The Morbihan weekend in 2019 gave Doltcini-Van Eyck Sport two very different race stories in the space of 24 hours. La Classique Morbihan was a frustrating miss, the kind of race where the decisive move formed without them and left the team chasing a result rather than shaping one. Grand Prix de Plumelec, though, was a better response. The result sheet still did not deliver a major headline, but the team rode with more purpose and finished much closer to the front.
Taken together, the two races offered a fair snapshot of where the team stood that weekend. They were competitive enough to be in the mix when the race stayed more controlled, but when the key split happened too early or too decisively, they struggled to get a rider into the right group. That was the main lesson from Morbihan.
La Classique Morbihan – the race gets away from them
La Classique Morbihan was won by Christine Majerus after a selective race that split well before the finish. Sofie De Vuyst and Tatiana Guderzo completed the podium, while several of the strongest riders in the field made the front selection that decided the day.
For Doltcini-Van Eyck Sport, that was the central problem. Around 30 riders made the decisive move and none of their riders were there to represent the team. Once that happened, the race was effectively gone from a tactical point of view. They were left trying to limit losses rather than fight for a meaningful result, and that naturally made the day a disappointment.
The team’s best finisher was Séverine Eraud in 48th, with Marion Sicot in 51st. Pascale Jeuland, Saartje Vandenbroucke, Jesse Vandenbulcke and Victoire Berteau all abandoned. For a squad that had enough depth to expect more from this type of race, that was a poor return.
What made the result more frustrating was that La Classique Morbihan was not won through one overwhelming late attack.
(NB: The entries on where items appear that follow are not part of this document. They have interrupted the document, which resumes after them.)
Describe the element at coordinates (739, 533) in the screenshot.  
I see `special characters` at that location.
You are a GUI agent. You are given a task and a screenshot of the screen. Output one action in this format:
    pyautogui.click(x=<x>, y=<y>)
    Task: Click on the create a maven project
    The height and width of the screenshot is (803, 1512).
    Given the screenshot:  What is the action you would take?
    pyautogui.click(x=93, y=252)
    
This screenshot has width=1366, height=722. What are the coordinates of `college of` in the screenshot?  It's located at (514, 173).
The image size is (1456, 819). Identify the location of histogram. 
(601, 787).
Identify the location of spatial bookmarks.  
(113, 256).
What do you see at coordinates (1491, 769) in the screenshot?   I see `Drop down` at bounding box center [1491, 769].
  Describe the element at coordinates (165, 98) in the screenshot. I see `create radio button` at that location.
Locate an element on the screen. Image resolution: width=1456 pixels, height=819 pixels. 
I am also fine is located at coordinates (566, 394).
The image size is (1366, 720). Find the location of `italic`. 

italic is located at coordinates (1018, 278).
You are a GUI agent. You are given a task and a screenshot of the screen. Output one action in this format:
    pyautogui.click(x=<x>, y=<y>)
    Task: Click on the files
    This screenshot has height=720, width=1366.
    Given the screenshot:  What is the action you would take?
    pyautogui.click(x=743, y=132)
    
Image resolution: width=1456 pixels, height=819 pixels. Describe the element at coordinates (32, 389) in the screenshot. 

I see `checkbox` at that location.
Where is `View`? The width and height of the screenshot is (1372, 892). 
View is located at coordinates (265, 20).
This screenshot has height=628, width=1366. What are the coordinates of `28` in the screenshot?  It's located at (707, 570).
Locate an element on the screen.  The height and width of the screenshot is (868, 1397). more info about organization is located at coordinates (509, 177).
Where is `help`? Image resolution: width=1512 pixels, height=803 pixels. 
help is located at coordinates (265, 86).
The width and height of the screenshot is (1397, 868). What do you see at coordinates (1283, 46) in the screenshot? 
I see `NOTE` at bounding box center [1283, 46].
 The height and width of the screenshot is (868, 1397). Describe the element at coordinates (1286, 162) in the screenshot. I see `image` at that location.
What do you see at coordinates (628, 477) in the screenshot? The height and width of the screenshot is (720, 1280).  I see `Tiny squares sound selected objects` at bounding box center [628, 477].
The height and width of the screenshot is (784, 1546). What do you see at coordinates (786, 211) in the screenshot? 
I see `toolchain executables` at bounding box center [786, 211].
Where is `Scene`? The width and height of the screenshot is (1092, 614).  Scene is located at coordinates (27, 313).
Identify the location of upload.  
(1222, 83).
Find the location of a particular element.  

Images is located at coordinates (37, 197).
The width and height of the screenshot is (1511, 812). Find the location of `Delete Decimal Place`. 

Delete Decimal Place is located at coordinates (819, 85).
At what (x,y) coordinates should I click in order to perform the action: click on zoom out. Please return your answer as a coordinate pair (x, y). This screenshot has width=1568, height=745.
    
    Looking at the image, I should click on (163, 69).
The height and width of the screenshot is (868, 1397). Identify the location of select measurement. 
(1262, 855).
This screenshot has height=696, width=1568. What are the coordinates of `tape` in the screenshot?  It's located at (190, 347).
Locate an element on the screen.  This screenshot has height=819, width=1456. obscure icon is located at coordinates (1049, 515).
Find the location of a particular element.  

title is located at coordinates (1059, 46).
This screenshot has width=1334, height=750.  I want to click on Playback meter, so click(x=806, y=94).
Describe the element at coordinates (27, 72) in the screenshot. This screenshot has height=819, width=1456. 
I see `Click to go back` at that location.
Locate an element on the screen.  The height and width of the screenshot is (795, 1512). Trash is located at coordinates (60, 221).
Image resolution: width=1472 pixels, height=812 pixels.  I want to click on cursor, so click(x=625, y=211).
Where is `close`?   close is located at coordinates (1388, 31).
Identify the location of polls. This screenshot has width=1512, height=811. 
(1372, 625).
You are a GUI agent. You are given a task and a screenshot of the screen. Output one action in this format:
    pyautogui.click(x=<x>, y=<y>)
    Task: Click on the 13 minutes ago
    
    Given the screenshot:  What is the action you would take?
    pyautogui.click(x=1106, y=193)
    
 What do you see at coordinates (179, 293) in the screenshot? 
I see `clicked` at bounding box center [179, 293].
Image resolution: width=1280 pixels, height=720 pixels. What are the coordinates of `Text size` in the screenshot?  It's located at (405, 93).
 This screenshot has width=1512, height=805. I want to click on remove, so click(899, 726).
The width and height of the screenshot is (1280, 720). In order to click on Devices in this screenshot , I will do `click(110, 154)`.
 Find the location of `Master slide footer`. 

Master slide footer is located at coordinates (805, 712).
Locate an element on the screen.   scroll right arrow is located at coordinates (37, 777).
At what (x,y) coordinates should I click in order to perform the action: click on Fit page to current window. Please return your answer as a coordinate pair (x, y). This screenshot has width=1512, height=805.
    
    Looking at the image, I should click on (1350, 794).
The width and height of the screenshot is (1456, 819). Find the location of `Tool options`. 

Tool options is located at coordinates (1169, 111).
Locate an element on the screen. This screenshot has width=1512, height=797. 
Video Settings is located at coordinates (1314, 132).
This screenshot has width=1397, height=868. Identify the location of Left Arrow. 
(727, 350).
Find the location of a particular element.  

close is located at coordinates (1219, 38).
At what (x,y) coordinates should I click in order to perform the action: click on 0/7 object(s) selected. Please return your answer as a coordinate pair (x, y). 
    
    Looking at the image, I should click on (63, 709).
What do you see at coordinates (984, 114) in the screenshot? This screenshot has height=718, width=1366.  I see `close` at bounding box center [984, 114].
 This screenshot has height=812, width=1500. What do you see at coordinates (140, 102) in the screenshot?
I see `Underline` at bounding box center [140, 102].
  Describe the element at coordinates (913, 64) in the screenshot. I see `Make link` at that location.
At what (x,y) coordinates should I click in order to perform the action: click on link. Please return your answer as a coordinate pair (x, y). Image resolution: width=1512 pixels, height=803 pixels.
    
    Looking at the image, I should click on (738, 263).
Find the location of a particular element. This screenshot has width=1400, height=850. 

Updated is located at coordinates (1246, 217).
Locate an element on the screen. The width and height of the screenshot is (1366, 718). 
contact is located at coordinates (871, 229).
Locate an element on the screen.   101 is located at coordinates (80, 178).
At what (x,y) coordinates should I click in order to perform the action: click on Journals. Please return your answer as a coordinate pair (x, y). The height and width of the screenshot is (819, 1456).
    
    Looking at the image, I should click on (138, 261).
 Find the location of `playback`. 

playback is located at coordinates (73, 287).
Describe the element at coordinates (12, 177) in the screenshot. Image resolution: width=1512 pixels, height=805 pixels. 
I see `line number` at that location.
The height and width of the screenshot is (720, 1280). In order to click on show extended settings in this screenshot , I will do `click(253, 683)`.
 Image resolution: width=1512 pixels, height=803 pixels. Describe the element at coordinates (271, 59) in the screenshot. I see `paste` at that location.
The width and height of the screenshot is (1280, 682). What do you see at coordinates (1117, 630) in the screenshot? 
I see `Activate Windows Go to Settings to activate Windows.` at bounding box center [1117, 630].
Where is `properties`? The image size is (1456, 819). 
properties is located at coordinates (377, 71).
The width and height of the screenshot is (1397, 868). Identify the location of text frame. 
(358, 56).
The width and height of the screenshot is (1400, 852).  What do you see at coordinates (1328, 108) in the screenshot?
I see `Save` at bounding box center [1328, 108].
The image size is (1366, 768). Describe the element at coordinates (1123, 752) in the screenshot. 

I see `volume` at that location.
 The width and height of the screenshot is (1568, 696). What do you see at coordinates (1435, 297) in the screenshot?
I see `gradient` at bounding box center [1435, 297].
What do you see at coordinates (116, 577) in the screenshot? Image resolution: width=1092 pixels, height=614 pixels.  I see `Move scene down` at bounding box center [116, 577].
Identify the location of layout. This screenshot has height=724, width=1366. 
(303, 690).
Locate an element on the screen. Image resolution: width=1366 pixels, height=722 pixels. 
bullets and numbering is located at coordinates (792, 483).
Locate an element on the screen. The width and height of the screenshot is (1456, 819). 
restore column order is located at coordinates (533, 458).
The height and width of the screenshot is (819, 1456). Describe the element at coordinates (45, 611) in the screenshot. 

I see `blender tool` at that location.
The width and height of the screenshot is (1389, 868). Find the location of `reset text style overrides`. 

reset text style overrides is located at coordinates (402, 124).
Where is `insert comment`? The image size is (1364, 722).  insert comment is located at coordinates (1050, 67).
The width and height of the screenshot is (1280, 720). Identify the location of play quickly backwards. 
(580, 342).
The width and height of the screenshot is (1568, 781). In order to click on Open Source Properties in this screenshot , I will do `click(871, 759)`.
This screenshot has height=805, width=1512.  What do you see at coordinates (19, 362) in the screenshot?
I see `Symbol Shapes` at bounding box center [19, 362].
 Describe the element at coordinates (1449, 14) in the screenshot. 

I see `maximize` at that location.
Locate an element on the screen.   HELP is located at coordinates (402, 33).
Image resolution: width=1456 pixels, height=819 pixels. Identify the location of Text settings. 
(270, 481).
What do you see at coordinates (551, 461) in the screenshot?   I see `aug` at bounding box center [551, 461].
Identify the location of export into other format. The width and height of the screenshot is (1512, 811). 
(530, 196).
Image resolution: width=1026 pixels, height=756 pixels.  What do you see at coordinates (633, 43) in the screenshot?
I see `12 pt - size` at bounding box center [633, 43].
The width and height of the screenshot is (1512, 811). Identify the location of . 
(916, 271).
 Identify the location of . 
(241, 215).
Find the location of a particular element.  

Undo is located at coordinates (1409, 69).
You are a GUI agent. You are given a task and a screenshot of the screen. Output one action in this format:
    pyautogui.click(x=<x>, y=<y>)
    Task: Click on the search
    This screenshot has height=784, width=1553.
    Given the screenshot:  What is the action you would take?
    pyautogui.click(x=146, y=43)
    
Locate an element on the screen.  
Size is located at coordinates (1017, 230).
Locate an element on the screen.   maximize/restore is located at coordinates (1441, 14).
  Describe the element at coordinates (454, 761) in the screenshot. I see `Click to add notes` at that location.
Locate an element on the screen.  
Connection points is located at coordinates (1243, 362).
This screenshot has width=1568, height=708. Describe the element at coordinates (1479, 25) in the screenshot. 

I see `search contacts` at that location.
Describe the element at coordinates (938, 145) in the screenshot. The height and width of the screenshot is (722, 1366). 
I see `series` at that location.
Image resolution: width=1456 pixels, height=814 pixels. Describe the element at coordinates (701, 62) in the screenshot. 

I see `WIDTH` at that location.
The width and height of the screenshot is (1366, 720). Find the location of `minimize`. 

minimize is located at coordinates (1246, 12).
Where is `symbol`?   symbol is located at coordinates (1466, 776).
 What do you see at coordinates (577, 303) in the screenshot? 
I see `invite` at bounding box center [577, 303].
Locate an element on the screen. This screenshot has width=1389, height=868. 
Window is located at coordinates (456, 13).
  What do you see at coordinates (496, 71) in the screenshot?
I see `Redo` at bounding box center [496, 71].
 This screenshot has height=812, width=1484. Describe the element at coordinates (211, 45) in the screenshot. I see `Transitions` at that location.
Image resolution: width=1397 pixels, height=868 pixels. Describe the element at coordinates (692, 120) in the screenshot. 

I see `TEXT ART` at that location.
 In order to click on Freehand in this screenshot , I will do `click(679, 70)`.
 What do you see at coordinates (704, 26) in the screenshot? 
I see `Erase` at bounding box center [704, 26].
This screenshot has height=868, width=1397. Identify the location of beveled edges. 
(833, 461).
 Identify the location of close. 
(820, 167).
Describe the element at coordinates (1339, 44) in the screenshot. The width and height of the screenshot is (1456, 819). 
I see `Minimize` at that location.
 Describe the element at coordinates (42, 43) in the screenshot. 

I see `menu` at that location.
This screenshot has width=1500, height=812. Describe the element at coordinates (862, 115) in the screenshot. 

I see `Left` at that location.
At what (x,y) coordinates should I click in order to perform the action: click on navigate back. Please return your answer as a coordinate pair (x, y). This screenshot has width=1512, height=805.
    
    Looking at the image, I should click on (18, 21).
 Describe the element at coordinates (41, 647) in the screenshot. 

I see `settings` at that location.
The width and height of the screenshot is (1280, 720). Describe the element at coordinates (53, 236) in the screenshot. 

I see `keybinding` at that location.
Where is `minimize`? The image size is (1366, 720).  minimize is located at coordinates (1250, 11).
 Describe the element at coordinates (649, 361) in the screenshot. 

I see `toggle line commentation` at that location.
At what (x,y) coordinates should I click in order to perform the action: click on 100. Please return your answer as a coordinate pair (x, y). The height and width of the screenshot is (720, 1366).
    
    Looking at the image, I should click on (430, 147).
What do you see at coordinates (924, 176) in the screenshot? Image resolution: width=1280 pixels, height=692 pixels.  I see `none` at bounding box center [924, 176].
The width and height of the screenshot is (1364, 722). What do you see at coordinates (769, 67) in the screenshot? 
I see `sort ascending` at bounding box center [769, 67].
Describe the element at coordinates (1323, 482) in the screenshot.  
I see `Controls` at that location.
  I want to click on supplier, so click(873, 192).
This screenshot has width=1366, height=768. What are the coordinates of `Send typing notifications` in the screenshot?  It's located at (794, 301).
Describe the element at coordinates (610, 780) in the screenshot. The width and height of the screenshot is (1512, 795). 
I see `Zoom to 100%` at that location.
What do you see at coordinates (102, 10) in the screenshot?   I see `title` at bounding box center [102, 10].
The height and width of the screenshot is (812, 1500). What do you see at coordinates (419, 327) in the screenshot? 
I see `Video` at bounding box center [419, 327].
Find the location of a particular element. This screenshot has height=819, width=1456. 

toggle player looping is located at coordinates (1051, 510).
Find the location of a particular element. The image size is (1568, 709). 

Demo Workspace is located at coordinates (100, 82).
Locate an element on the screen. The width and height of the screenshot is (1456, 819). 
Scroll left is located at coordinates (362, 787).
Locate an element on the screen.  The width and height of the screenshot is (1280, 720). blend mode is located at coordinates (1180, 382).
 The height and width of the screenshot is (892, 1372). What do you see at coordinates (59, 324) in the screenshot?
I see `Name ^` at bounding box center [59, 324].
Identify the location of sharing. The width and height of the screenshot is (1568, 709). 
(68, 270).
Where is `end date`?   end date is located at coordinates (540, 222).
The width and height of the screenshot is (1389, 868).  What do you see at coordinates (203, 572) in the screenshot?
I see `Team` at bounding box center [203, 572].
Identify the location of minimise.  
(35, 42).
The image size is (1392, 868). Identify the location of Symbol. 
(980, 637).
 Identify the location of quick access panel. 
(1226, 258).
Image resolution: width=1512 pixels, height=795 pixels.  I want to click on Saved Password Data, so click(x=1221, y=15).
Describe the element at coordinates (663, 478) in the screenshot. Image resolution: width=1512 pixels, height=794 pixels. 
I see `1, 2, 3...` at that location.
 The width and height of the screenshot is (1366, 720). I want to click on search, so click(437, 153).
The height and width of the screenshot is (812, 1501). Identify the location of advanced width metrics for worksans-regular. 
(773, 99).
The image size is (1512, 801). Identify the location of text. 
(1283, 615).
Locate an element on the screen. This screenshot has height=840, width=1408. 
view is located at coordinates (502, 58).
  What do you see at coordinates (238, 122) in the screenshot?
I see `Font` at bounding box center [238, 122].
It was a race shaped by being in the right move at the right time, and Doltcini-Van Eyck Sport simply were not there when it mattered. That is usually the hardest kind of defeat for a team to accept because it is not about being clearly outclassed in the finish. It is about missing the key point of the race altogether.
Results powered by FirstCycling.com
Grand Prix de Plumelec – a much better answer the next day
The following day at Grand Prix de Plumelec-Morbihan Dames, the team gave a better account of themselves. The race was won by Cecilie Uttrup Ludwig ahead of Mavi Garcia and Sheyla Gutierrez, with the front of the race again shaped by strong climbers and puncheurs who could handle the repeated efforts into the uphill finish at Cadoudal.
That terrain always makes Plumelec a more selective race than the placings sometimes suggest. It is not just about surviving until the finish, but about handling repeated accelerations and holding position on a course that keeps asking questions. Doltcini-Van Eyck Sport managed that more effectively here than they had the day before.
Jesse Vandenbulcke finished 26th and Marion Sicot 32nd, both much closer to the winner than the team had managed in La Classique Morbihan. Pascale Jeuland came home 61st, while Eraud, Saartje Vandenbroucke and Victoire Berteau did not finish.
It was not a breakthrough result, and it did not suddenly transform the weekend, but it did feel like a more accurate reflection of the team’s level. They were more present, more competitive and better placed to respond to the demands of the race. After the disappointment of the previous day, that mattered.
Results powered by FirstCycling.com
What the weekend showed
The contrast between the two races was clear. In La Classique Morbihan, the team missed the decisive split and never recovered. In Plumelec, they rode better and came away with a more respectable outcome, even if it still fell short of the front of the race.
That is often how weekends like this are best understood. Not as a simple success or failure, but as a measure of how well a team adapts from one race to the next. Doltcini-Van Eyck Sport did improve in that sense. The first day exposed a tactical shortcoming. The second showed a better response, with riders finishing much closer to where the race was decided.
A frustrating start, then a steadier finish
There was no disguising the disappointment of La Classique Morbihan. When a move of around 30 riders goes clear and a team has nobody there, the verdict is usually straightforward. They missed the race. But there was also no need to overstate the damage once Grand Prix de Plumelec arrived. The team were better, more visible and more competitive.
So the Morbihan weekend ended as something mixed rather than outright negative. One race had slipped away badly. The other at least offered some recovery and a reminder that the team could still ride close to the front when the race suited them a little more. Over the course of a long season, those kinds of weekends matter because they show not only where a team fell short, but also how quickly it can respond.